Question about Y.encodeState(ydoc).byteLength

zlv-thisF · August 21, 2020, 6:56am

hey guys!

I have encountered the biggest challenges in my prosemirror editor with Yjs and Y.PermanentUser.

In my project, I broadcast all the updates got from one client to all other clients instead of have a shared doc on the server side and all works as expected at first. However recently i find that when too many people participate in editing the same doc, system collapsed.

I have checked the reason, as i mention above: " I broadcast all the updates got from one client to all other clients instead of have a shared doc on the server side ", if the server have no shared doc and only broadcast updates, i have to broadcast encodedState at first to ensure that each client’s document can always sync. in that case if one client’s encodedState’s byte size is 200k, 12 people would be about 2m size of updates only for sync each other, it would be much larger if i encode the update to base64.

Besides, without shared doc and only broadcast client’s updates, the timing of broadcast encodeState is bothering me quite a lot…The benefits of shared doc is that it only sync shared doc with one client by stateVector and broadcast only the diffs.

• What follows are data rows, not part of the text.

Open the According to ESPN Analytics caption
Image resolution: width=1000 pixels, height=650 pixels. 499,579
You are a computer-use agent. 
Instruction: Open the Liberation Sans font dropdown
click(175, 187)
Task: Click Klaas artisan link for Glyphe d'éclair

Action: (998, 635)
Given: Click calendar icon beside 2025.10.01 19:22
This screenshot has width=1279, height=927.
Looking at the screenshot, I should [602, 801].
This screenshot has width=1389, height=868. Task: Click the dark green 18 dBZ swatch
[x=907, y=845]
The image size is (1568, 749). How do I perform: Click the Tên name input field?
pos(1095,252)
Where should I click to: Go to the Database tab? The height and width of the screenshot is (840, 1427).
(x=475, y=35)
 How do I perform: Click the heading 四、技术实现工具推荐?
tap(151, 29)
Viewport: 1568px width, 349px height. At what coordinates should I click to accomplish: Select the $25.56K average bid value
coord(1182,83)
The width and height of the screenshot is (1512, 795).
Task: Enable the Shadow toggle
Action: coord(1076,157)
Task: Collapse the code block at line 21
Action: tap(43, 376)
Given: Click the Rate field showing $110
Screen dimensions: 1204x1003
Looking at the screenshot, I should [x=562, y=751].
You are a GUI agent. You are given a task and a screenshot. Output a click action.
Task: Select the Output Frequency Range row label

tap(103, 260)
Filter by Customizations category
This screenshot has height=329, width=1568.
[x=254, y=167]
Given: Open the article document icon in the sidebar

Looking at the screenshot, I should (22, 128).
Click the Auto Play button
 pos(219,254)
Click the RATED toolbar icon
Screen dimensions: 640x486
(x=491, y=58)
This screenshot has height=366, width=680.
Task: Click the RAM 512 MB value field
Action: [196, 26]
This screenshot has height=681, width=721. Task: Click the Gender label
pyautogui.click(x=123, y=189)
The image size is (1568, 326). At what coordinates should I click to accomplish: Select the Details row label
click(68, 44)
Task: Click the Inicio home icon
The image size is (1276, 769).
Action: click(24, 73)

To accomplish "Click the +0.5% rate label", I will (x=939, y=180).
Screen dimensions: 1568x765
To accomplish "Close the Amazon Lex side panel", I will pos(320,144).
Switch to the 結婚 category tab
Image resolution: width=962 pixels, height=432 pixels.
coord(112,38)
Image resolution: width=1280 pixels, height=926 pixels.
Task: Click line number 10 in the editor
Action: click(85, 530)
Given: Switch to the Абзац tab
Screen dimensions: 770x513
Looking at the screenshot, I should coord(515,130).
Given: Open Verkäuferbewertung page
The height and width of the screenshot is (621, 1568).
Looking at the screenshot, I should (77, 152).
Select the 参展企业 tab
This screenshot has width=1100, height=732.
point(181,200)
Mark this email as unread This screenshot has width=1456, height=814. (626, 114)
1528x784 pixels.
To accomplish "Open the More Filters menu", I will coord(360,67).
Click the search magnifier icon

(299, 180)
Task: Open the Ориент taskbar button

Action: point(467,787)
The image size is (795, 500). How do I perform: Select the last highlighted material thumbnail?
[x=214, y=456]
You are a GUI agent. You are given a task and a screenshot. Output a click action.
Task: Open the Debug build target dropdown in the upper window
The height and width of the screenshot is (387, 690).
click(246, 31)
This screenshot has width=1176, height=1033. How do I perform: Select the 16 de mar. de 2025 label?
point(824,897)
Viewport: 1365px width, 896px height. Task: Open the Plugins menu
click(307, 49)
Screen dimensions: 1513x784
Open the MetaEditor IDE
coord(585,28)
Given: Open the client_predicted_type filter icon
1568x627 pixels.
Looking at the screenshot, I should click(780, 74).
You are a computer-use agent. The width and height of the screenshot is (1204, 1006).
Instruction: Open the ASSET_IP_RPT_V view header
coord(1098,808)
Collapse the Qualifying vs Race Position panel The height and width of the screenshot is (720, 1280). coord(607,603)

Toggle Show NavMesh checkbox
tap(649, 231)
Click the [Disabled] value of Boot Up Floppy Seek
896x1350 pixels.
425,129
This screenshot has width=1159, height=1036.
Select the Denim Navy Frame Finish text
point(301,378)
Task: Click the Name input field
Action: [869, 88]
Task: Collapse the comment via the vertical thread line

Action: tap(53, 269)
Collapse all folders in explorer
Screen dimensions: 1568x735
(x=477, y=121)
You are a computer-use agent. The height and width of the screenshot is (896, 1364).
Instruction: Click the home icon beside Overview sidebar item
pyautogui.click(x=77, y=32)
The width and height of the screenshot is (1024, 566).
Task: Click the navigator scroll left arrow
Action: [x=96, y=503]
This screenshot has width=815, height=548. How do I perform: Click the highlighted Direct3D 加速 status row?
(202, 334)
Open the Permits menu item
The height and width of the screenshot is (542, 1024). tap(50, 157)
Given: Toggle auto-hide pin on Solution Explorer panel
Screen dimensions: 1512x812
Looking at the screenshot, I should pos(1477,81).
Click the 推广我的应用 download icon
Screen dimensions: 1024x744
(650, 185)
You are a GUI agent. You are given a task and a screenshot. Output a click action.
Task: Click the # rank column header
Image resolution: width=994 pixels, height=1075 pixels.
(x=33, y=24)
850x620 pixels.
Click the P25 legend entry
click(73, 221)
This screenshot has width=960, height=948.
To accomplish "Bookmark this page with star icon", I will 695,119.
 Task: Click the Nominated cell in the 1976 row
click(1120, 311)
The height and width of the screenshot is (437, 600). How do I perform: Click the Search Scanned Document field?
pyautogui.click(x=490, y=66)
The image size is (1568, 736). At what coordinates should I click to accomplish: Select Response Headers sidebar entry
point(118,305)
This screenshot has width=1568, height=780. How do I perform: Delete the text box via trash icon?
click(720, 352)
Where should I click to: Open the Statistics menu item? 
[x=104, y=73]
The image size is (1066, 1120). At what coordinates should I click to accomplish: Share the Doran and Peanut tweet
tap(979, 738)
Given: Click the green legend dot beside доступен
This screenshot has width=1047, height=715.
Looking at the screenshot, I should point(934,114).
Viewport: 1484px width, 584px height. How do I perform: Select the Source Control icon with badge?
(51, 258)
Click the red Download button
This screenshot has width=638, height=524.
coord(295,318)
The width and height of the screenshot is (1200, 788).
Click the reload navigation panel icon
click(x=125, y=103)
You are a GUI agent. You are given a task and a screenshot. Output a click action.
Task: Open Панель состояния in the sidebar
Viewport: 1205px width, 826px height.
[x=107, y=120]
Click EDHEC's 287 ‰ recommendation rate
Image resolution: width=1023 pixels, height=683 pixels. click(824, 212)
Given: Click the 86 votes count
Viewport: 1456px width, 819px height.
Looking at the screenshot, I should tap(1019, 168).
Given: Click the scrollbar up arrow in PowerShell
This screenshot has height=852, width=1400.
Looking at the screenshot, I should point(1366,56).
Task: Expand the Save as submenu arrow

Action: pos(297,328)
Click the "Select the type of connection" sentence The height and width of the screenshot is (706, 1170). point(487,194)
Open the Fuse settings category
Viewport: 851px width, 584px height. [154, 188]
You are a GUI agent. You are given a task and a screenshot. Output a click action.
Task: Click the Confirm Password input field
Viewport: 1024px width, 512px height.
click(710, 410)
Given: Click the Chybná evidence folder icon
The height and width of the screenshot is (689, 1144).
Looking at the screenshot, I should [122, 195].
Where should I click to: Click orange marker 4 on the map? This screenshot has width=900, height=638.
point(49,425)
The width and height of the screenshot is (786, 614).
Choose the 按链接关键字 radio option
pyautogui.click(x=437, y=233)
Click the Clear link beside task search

I don’t know where to go …

dmonad · September 2, 2020, 1:48pm

In my project, I broadcast all the updates got from one client to all other clients instead of have a shared doc on the server side and all works as expected at first. However recently i find that when too many people participate in editing the same doc, system collapsed.

From a Yjs perspective, it doesn’t matter how you propagate document updates. Client-server or p2p - no difference.

in that case if one client’s encodedState’s byte size is 200k,

If one client inserts a lot of content, you will end up with a large document. If you want to track the whole document history and be able to old document states, you can’t delete edits and you will end up with a large document. This is a logical consequence and also true for any other CRDT/OT approach. One solution is to take less snapshots and cleanup (garbage-collect) the document properly, as I do on the yjs.dev website. The yjs.dev website is a bit experimental and I don’t fully support this GC approach. But it will reduce the document size overhead.

I seriously have no idea how you ended up with these large documents. In practice, people type slowly and it is basically impossible to end up with a document size of 2MB.

if i encode the update to base64.

Seriously, don’t use base64. It is inefficient and slows down your application.

zlv-thisF · September 3, 2020, 8:53am

Thanks for answering!

Sorry for not expressing clearly, image 49 people have been in the doc editing, then another new editor join in, now all 50 people have to broadcast encodeState of it’s own doc for sync, if each document size is 200k, now messages list is 200k * 50 and much more (cus each join operation will go through this logic).

I have to do this, due to in a p2p environment rather than C-S, a newly joined client doesn’t have a centralized synced doc to sync

Besides, I use lastEncodeState + newly created Updates to restore the doc, so DB will store so many encodeState…and too many large Updates lead to restore and type slowly.

dmonad · September 3, 2020, 12:58pm

Why don’t you use state vectors to only compute the differences? https://github.com/yjs/yjs#example-sync-two-clients-by-computing-the-differences

I guess a problem is that you will connect to all peers at the same time. One solution is to sync with one client at a time. In y-webrtc, I only connect to ~10 clients and basically create a partially connected network. This also limits the amount of exchanged messages.

The problem you are referring to is not unique to PermanentUserData - a document size of 200kb is reasonable in my opinion. You just need to handle syncing more efficient.

zlv-thisF · September 3, 2020, 1:18pm

yes! two-steps-sync-by-stateVector-diff method with all clients is too difficult…

OK! I will try !!! thanks a lot